Briefly stated, CWA's objection policy works as follows:
1. The agency fee payable by objectors will be based on the Union's expenditures for those activities or projects "germane to collective bargaining, contract administration, and grievance adjustment" within the meaning of applicable United States Supreme Court decisions.
Among these "chargeable" expenditures are those going for negotiations with employers, enforcing collective bargaining agreements, informal meetings with employer representatives, discussion of work-related issues with employees, handling employees' work-related problems through the grievance procedure, administrative agencies, or informal meetings, and Union administration. In the past, approximately 70-75% of the International Union's expenditures have gone for such activities. The percentages of Local Union expenditures on "chargeable" activities have generally been higher.

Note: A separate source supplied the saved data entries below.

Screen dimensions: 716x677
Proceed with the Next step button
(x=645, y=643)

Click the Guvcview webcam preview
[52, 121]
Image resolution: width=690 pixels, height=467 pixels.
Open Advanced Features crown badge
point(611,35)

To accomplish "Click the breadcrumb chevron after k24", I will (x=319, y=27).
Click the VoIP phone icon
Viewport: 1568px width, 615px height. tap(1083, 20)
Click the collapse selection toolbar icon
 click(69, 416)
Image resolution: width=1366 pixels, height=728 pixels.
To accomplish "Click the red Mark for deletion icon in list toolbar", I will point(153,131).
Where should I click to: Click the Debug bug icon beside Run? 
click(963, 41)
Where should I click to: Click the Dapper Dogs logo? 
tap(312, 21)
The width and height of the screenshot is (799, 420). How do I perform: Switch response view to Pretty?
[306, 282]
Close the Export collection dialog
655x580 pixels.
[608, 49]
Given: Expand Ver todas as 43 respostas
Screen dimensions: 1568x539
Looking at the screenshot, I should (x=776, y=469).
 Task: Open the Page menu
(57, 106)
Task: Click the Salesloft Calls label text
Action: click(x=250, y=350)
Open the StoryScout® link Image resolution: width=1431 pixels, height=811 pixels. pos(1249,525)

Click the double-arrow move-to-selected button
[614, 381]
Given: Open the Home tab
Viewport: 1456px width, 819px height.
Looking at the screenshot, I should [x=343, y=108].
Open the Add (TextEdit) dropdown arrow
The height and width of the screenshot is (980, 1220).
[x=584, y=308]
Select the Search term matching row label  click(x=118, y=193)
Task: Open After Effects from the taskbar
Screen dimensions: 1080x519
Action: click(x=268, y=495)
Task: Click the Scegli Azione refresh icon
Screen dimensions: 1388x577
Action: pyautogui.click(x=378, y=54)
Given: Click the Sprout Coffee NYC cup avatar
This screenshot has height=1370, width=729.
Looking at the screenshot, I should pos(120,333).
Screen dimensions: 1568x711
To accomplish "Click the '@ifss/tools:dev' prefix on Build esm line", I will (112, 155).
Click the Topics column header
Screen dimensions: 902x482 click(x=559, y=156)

Among the expenditures treated as "nonchargeable," which objectors will not be required to support, are those going for community service (including participating in charitable events), legislative activity, cost of affiliation with non-CWA organizations, lobbying, support of political candidates, participating in political events, recruitment of members to the Union, and members-only benefits (including members-only social events). In the past, approximately 25-30% of the International Union's expenditures have gone for such "nonchargeable" expenditures. The percentages of Local Union expenditures on "nonchargeable" activities have generally been lower.
2. Objectors will be given a full explanation of the basis for the reduced fee charged to them. That explanation will include a more detailed list of the categories of expenditures deemed to be "chargeable" and those deemed to be "nonchargeable," and the independent certified public accountants' report showing the Union's expenditures on which the fee is based. In addition to any other avenue of relief available under the law, objectors will have the option of challenging the Union's calculation of the reduced fee before an impartial arbitrator appointed by the American Arbitration Association, and a portion of the objector's fee shall be held in escrow while he or she pursues that challenge. Details on the method of making such a challenge and the rights accorded to those who do so will be provided to objectors along with the explanation of the fee calculation.
3. Objections for the period of July through June must be sent during May. Objections will be honored for one year unless the objection specifically states that it is continuing in nature. Continuing objections will be honored for as long as the agency fee payer remains in the bargaining unit. Agency fee payers who are new to the bargaining unit, or who are returning to the bargaining unit, may object within thirty days of receiving this notice. In addition, employees who resign Union membership may object within thirty days of becoming an agency fee payer. Employees filing these objections in either circumstance should so state that circumstance in their letter of objection. New bargaining unit members are to receive this notice prior to any demand being made upon them for the payment of agency fees. If, however, for any reason a new unit member begins paying agency fees prior to the receipt of this notice, he or she may object retroactively to the commencement of such payments and for the duration of the current annual objection period.
The letter of objection should include name, address, CWA Local number, and employer. Objections must be sent to the Agency Fee Administrator, CWA, 501 Third Street, NW, Washington, DC 20001-2797.